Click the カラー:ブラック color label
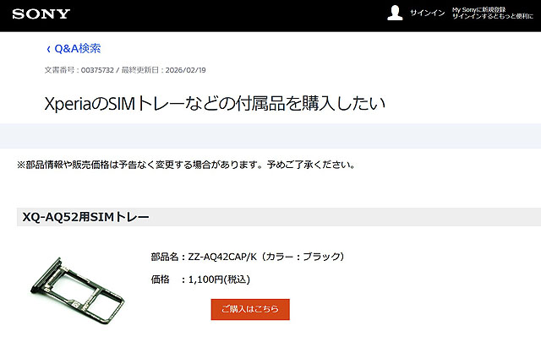Viewport: 541px width, 358px height. point(303,257)
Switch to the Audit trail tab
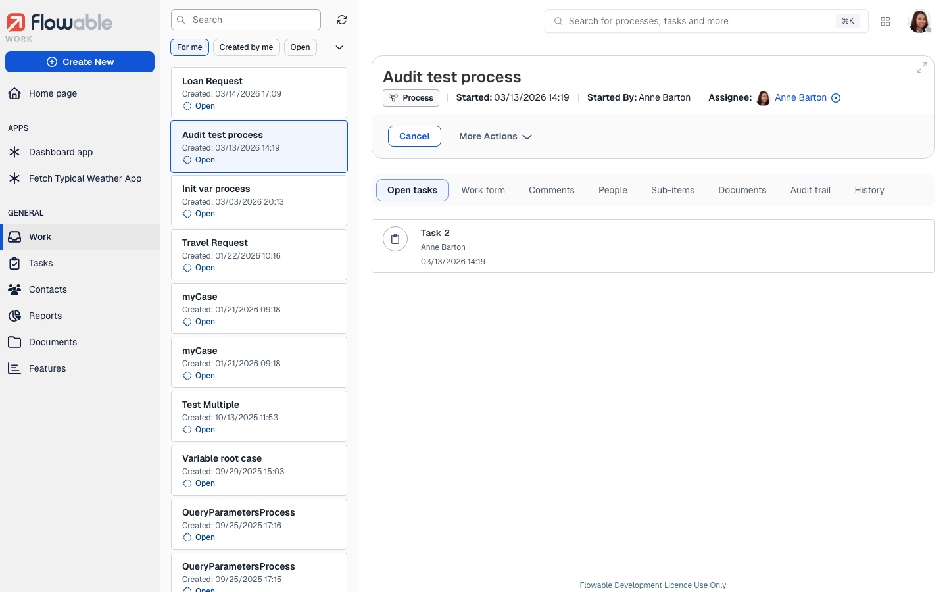 (810, 190)
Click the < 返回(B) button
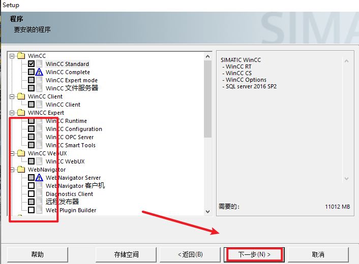Image resolution: width=359 pixels, height=264 pixels. click(190, 254)
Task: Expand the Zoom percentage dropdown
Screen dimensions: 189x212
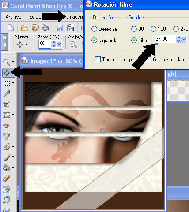Action: pyautogui.click(x=59, y=44)
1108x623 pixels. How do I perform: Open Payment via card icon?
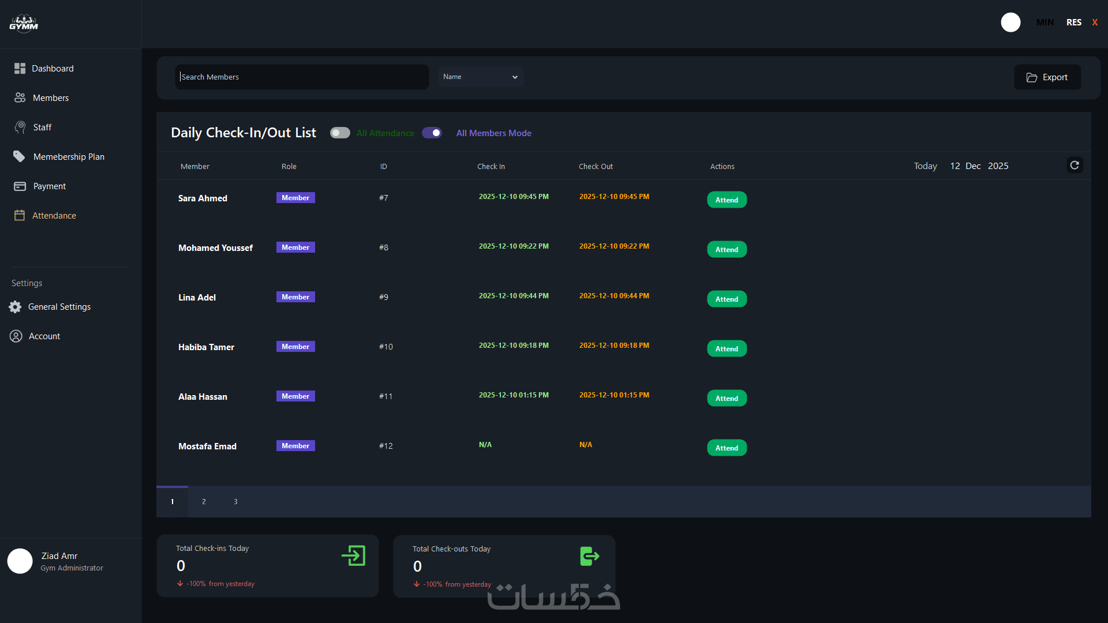coord(20,186)
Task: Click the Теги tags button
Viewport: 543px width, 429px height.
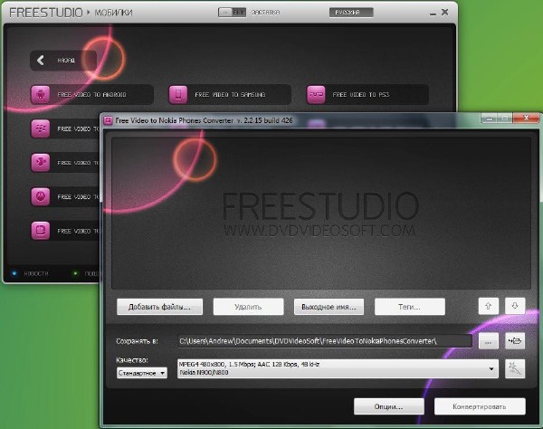Action: coord(410,307)
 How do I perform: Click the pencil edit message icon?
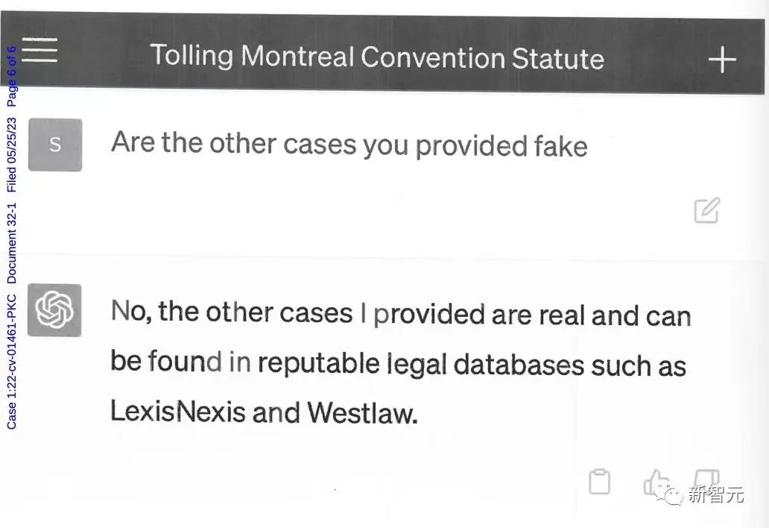coord(706,210)
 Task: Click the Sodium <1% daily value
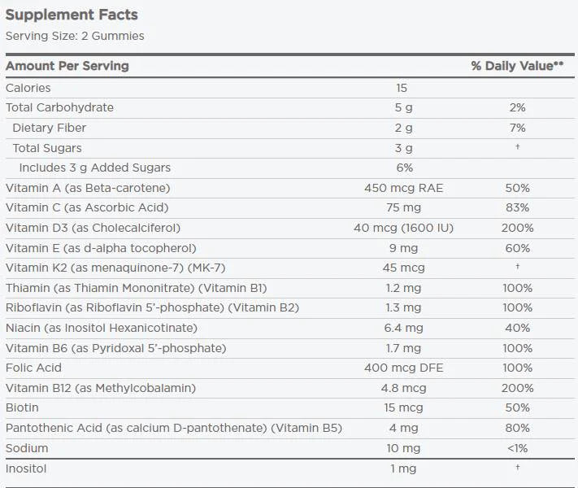pyautogui.click(x=518, y=448)
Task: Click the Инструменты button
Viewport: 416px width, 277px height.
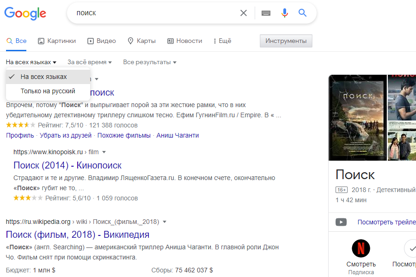Action: [x=286, y=41]
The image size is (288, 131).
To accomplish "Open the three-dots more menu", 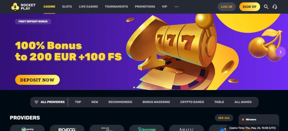I will (177, 7).
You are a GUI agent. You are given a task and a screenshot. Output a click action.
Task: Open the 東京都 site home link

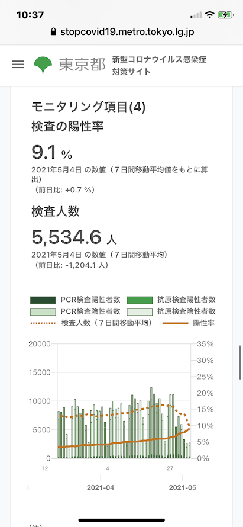point(82,65)
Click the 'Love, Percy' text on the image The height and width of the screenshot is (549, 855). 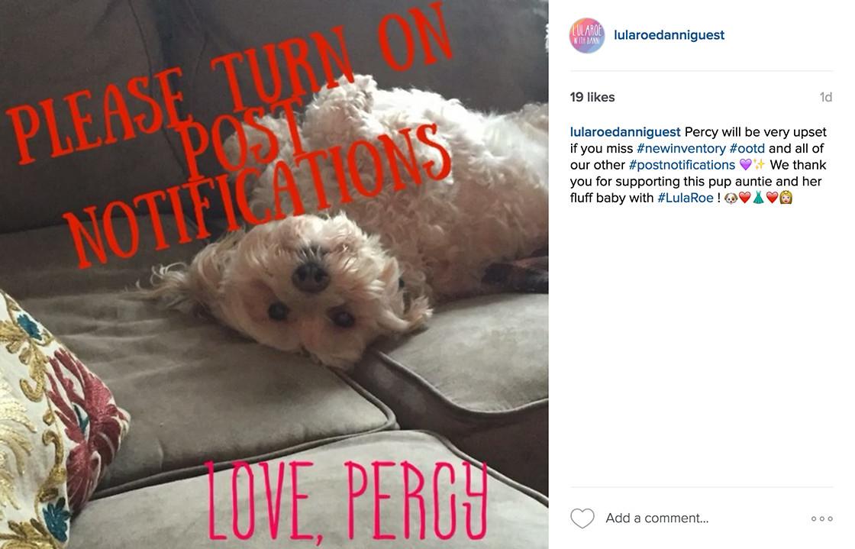[x=347, y=502]
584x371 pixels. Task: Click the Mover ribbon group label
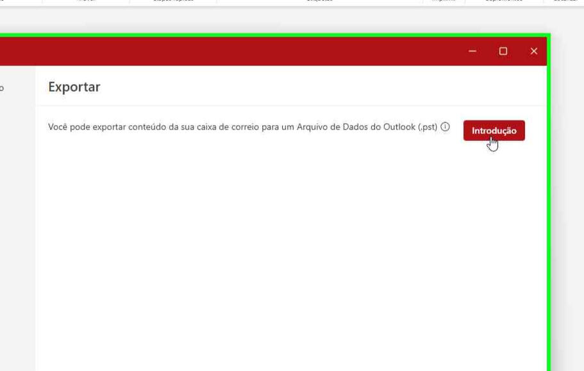click(x=86, y=1)
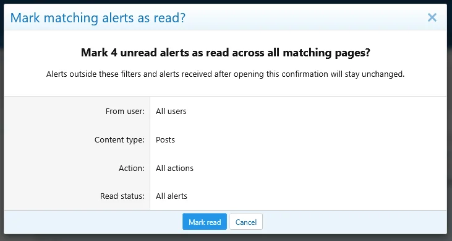Click empty footer area left of Mark read
Image resolution: width=452 pixels, height=241 pixels.
(x=92, y=222)
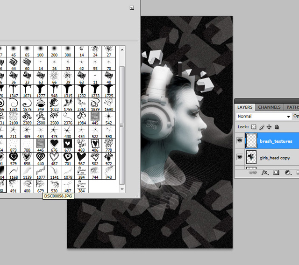
Task: Open brush preset panel flyout menu
Action: (132, 7)

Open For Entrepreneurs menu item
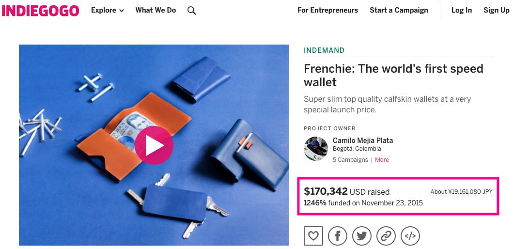327,10
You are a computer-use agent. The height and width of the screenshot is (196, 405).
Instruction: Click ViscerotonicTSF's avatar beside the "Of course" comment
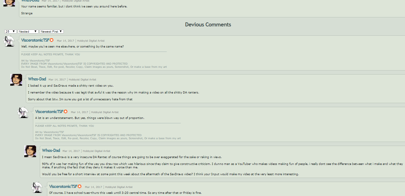pyautogui.click(x=37, y=187)
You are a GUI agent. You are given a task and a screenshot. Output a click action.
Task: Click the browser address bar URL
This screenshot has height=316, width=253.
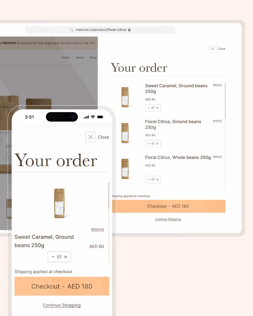(101, 30)
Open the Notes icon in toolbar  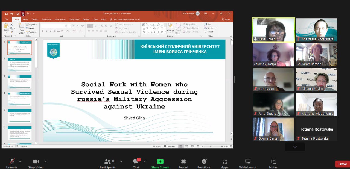[x=273, y=162]
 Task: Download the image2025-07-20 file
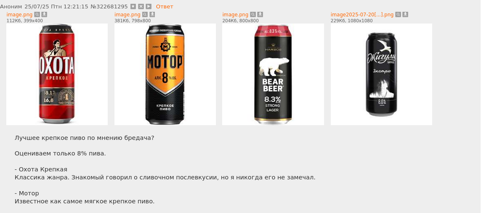click(405, 14)
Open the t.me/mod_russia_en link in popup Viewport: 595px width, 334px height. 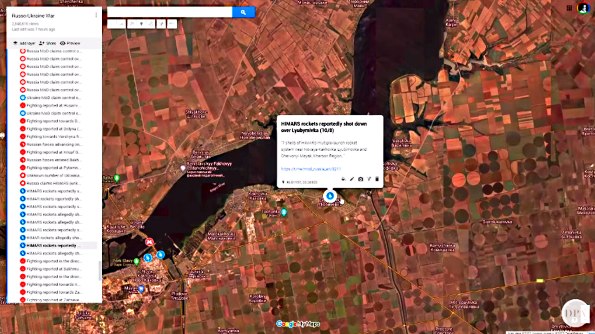[x=311, y=169]
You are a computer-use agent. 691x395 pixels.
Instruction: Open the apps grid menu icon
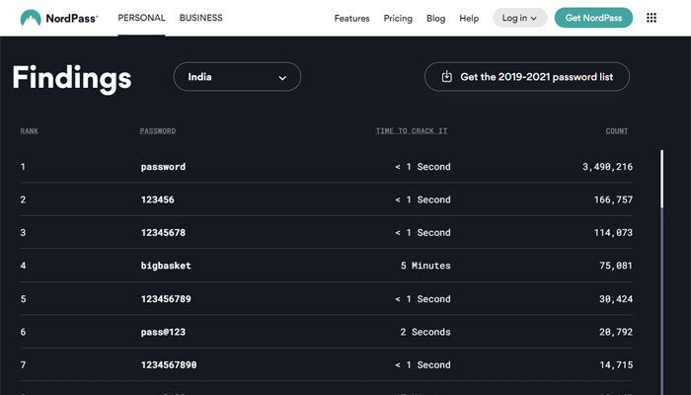pyautogui.click(x=652, y=18)
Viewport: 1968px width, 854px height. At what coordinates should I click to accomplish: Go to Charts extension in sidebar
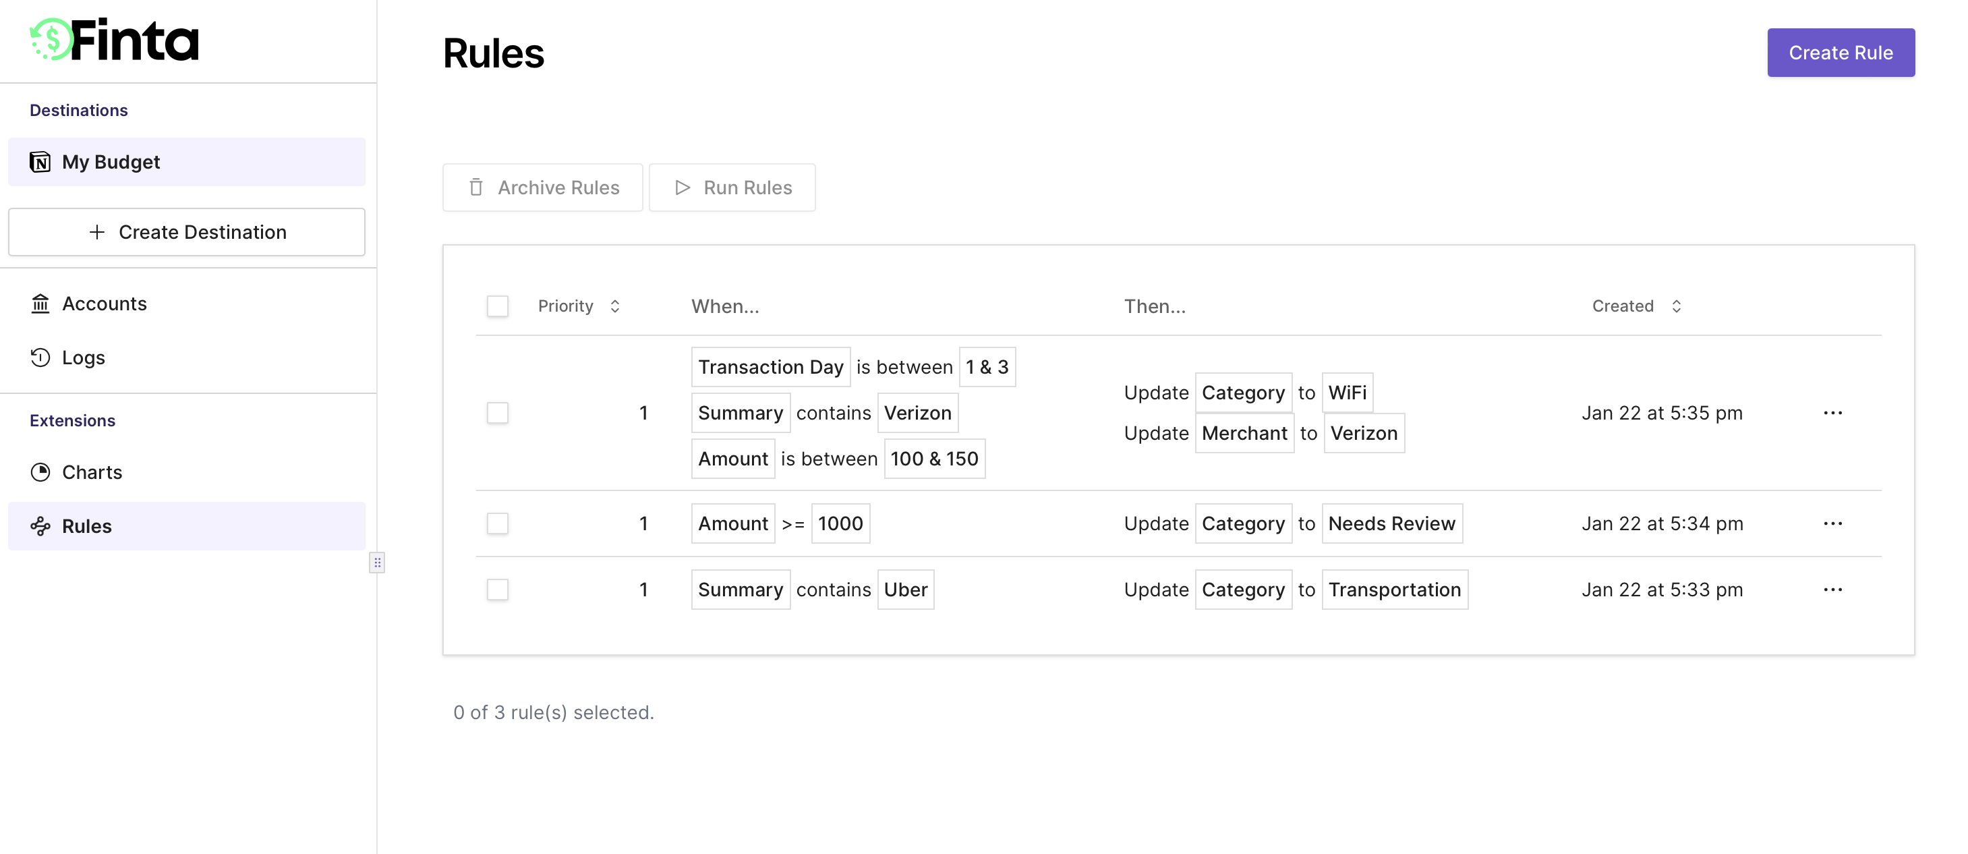click(92, 472)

> [To do]
Format the rows from the start through the line containing "coord(20,186)" (both included) as a JSON list of strings, one string per line, with blank lines and pictures left out.

> [The result]
[
  "Click the カラー:ブラック color label",
  "Viewport: 541px width, 358px height. point(303,257)",
  "Switch to the Audit trail tab",
  " (810, 190)",
  "Click the < 返回(B) button",
  "Image resolution: width=359 pixels, height=264 pixels. click(190, 254)",
  "Task: Expand the Zoom percentage dropdown",
  "Screen dimensions: 189x212",
  "Action: pyautogui.click(x=59, y=44)",
  "1108x623 pixels. How do I perform: Open Payment via card icon?",
  "coord(20,186)"
]